# Rainbow Breeding



## aqua59 (Nov 9, 2011)

Does any one have any experience with breeding Rainbows? How do they get along with Angels?


----------



## TomC (Apr 21, 2010)

My Gertrude Rainbows have bred. If I take plants like java moss out of their tank, usually there are a few eggs stuck to them that will hatch.


----------



## mrbob (Aug 9, 2012)

I have some rainbows with same size angels no problem!!


----------



## Nicole (Nov 21, 2011)

From what I've heard, use water with colder than tank water temperature for water changes.


----------



## aqua59 (Nov 9, 2011)

ok. Start over here. I have two tanks same species, 5 in one and 4 in the other. More males than females. One tank is very established. The other tank is only a few months old,with both rainbows and angels. 
Do the rainbows lay their eggs on leaves? I know the female is quite swollen. I do not want to do anything but provide the best possible environment for them to breed.
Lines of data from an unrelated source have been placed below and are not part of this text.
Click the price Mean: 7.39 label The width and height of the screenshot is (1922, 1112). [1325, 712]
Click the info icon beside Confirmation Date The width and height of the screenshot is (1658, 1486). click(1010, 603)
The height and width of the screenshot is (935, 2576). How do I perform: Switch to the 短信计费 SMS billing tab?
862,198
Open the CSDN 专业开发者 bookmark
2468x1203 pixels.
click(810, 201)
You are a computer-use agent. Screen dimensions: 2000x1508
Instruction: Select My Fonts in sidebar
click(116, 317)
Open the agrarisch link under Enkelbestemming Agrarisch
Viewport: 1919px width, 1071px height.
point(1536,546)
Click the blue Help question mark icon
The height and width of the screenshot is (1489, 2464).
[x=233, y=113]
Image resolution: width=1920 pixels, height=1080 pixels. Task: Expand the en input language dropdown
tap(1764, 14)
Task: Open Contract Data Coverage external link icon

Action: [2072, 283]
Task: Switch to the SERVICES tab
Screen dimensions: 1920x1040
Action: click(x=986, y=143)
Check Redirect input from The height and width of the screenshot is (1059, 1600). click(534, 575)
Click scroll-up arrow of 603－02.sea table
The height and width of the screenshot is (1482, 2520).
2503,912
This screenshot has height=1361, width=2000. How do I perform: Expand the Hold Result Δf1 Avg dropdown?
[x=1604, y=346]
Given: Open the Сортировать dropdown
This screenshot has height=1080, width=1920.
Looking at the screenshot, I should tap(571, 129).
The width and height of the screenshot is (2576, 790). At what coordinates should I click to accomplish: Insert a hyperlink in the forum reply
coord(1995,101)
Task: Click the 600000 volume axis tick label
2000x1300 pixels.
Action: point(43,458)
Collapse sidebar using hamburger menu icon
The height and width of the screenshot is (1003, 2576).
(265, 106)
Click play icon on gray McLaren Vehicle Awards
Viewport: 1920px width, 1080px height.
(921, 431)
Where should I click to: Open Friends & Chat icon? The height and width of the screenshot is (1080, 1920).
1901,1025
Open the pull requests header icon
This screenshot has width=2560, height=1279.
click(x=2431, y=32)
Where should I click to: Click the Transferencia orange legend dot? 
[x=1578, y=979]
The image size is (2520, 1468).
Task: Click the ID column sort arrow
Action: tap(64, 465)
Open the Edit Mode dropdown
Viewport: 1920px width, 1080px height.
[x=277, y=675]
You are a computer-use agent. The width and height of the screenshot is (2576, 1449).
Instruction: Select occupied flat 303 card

What would I need to do to have them breed successfully with the premise of leaving other fish in the tank?
How big are the eggs?


----------



## aqua59 (Nov 9, 2011)

Could I just take the leaves out and let them hatch in my Endler fry tank?


----------



## TomC (Apr 21, 2010)

aqua59 said:


> Could I just take the leaves out and let them hatch in my Endler fry tank?


 That would be worth a try.


----------



## aqua59 (Nov 9, 2011)

What's your ph in Agassiz?


----------



## aqua59 (Nov 9, 2011)

That's it? No one else is breeding Rainbow fish?


----------